Estima el quejoso que su desvinculación se produjo a partir del 28 de julio de 2016, cuando fue ocupado el cargo que desempeñaba, fecha para la cual le restaban 3 años de cotizaciones para cumplir el requisito pensional, cuya circunstancia habilitaba al Tribunal para mantenerlo vinculado por su calidad de pre-pensionado, conforme a la previsiones jurisprudenciales de la Corte Constitucional, por lo que su retiro resulta ser una arbitrariedad que perjudica su garantía fundamental al mínimo vital y al principio de la condición más beneficiosa.

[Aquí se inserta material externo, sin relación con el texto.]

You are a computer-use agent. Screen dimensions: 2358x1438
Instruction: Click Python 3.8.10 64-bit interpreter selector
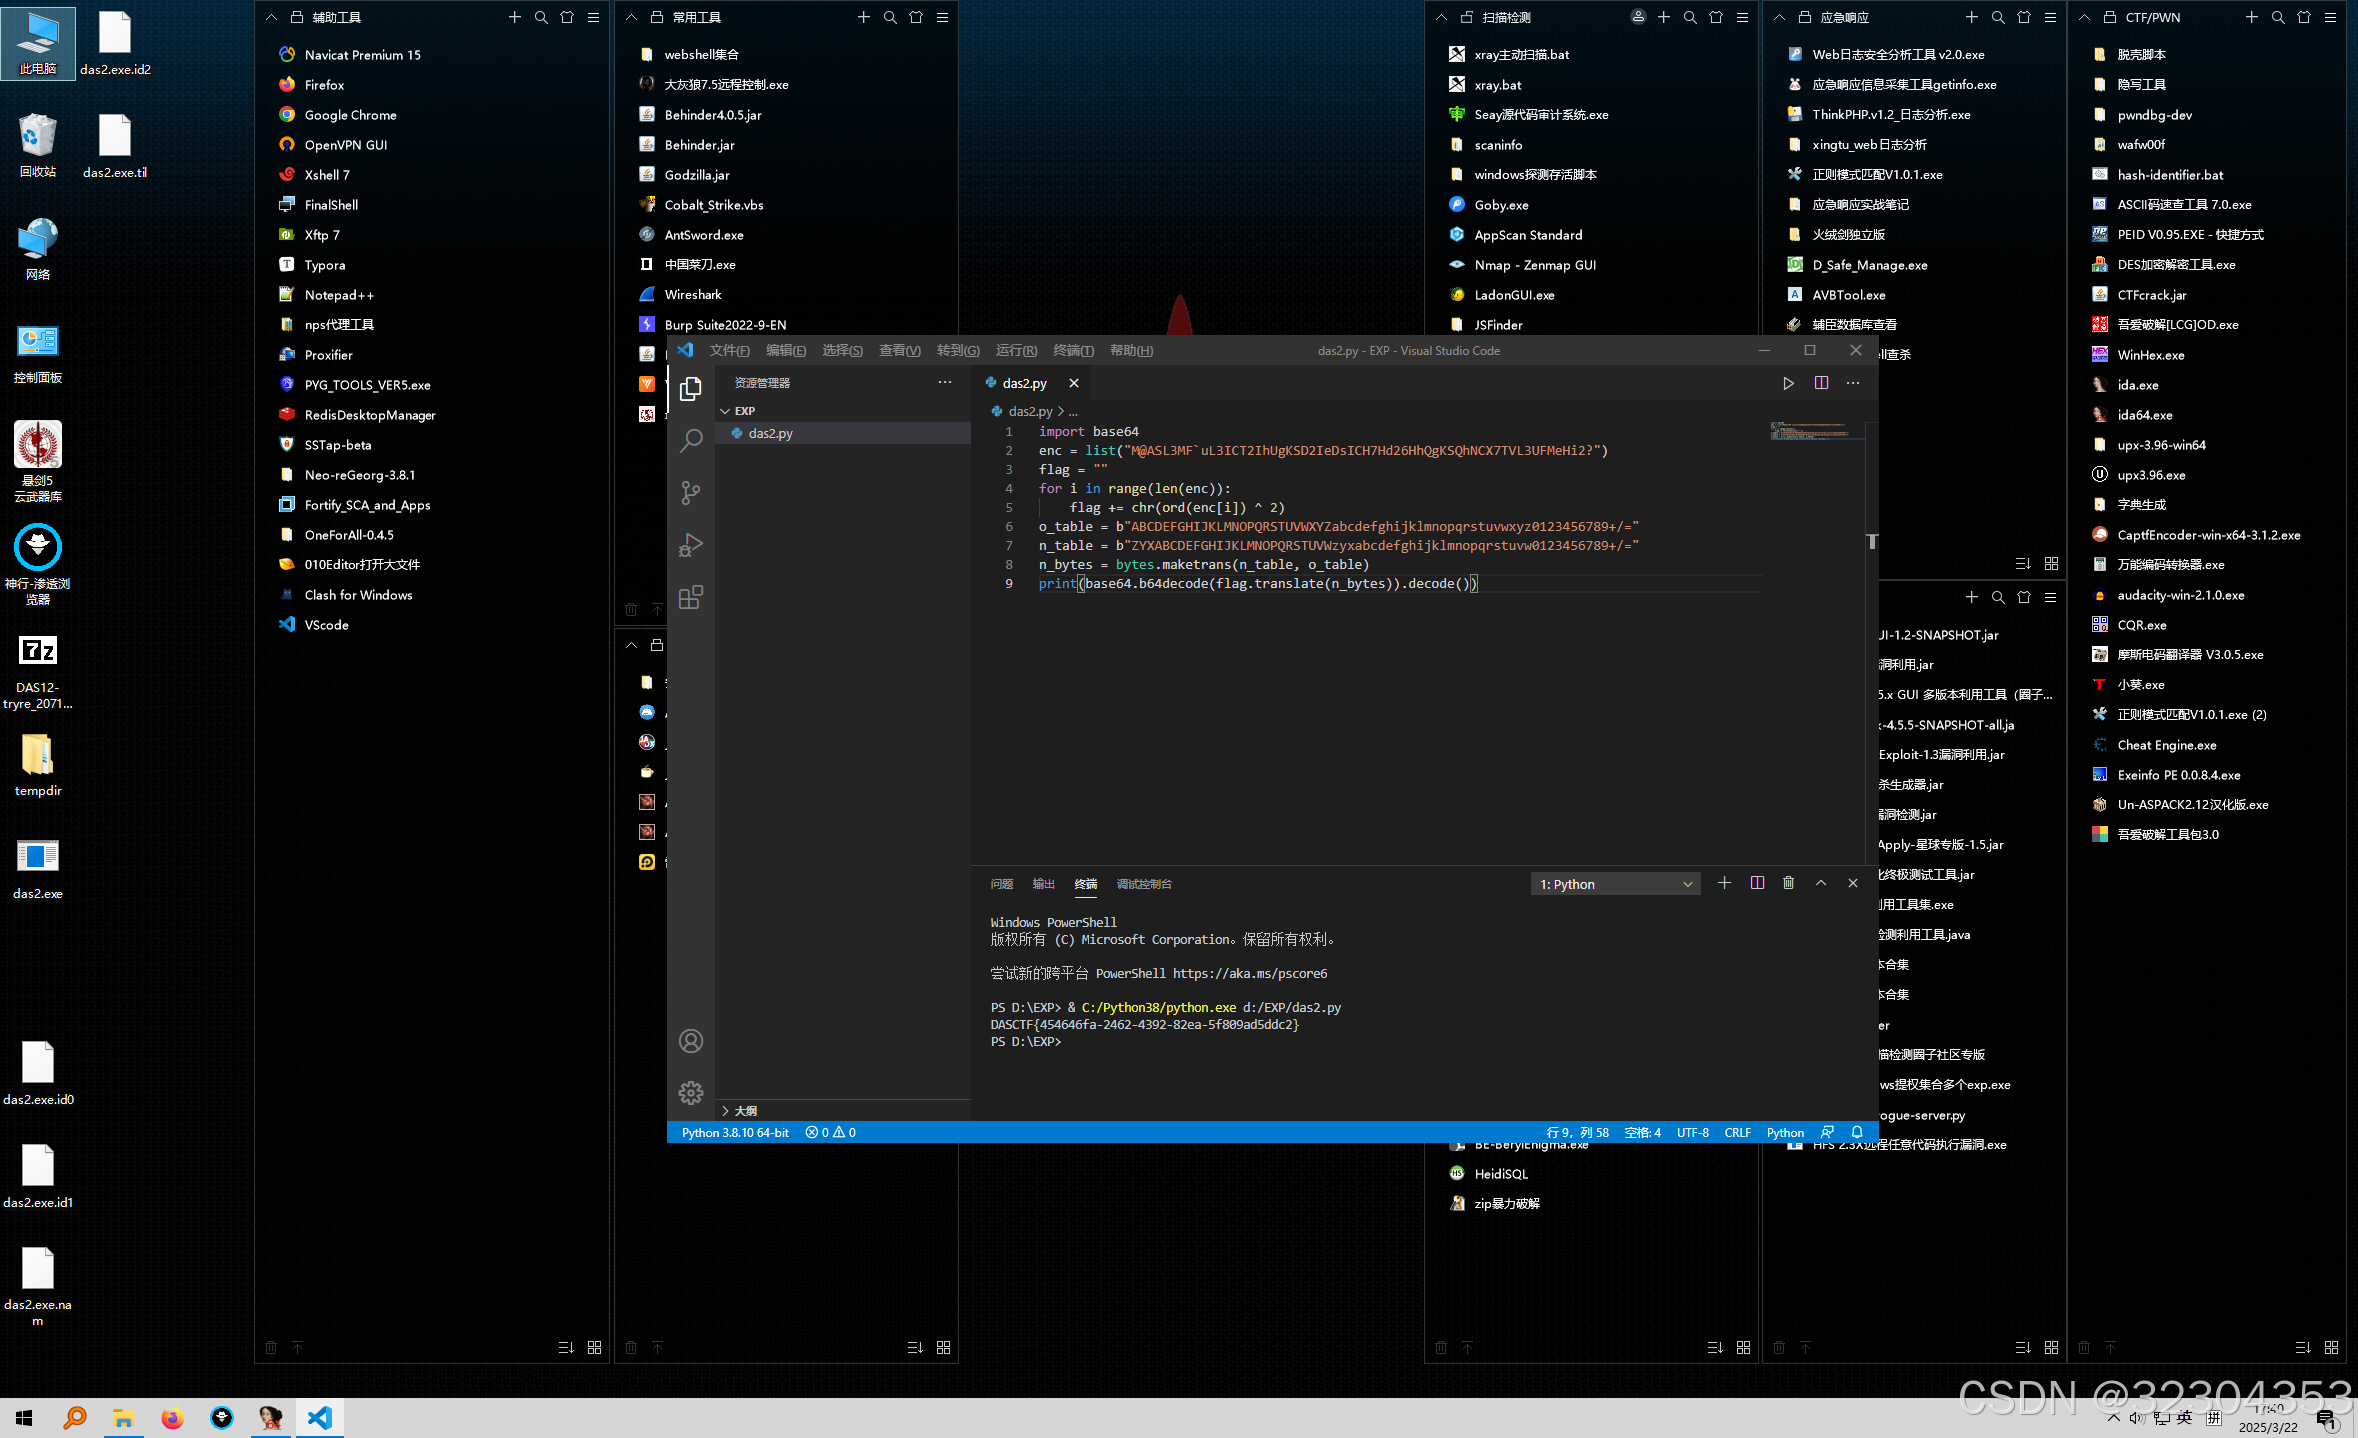pos(735,1132)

En vista de lo anterior, se hace necesario establecer a partir de qué momento se debe contar el término de tres años para que el funcionario pueda favorecerse de la estabilidad laboral reforzada por ostentar la condición de prepensionado. Frente a este punto, en la sentencia CC SU-897/12 el máximo órgano constitucional, al desatar la discusión hermenéutica respecto del momento en que se comienza a contabilizar el término de tres años exigido por el artículo 12 de la Ley 790 de 2002, de cara a la protección en seguridad social de los servidores próximos a pensionarse –prepensionados-, indicó que en virtud de la cláusula de interpretación más favorable se tiene que: (…) es en el momento de la efectiva supresión del cargo y de la consecuente cesación del servidor público que tendría eficacia la protección reforzada prevista por la ley 790 de 2002, de manera que resulta más consecuente con una interpretación garantista que la existencia de los elementos indispensables para configurarla se evalúen en el momento en que ésta realmente muestra su eficacia, es decir cuando se despliega toda su utilidad, y no en contexto totalmente ajeno a aquel en el que podría tener efectos.

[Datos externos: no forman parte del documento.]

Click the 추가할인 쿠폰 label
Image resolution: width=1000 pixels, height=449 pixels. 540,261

Lo anterior, para concluir que: (…) la interpretación más acorde con el contenido esencial del derecho a la seguridad social y que más garantías otorga es aquella que cuenta el término de tres años exigido por el artículo 12 de la ley 790 de 2002 desde el momento en que se suprime el cargo y la persona es retirada del servicio ». Asimismo, en sentencia CC T-595/16, en un caso donde se protegió la estabilidad laboral reforzada de un empleado de la Rama Judicial, resaltó que: (…) el retén social en el caso de los prepensionados, es un régimen de protección diseñado por el legislador, cuyo fin es proteger, en los procesos de renovación o modernización de la Administración Pública –fusión, restructuración o liquidación–, así como en los procesos de reforma institucional, a los servidores públicos próximos a pensionarse – a las personas que desde el momento en el que se determine la real y efectiva supresión del cargo les falte no más de tres años para cumplir las exigencias requeridas y así consolidar su derecho pensional.
Cuando se cumplen tales supuestos no podrán ser desvinculados, salvo que medie una justa causa para su desvinculación. Pero, de advertirse que la razón por la que fueron apartados del cargo, atañe a aquello que justifica esta protección laboral reforzada, tales funcionarios deberán ser reintegrados a su cargo o continuar el pago de los aportes al correspondiente fondo de pensiones hasta el momento en que se reconozca la pensión vejez, o se dé el último acto de liquidación de la entidad, lo que ocurra primero. (Subrayas y negrillas fuera de texto original).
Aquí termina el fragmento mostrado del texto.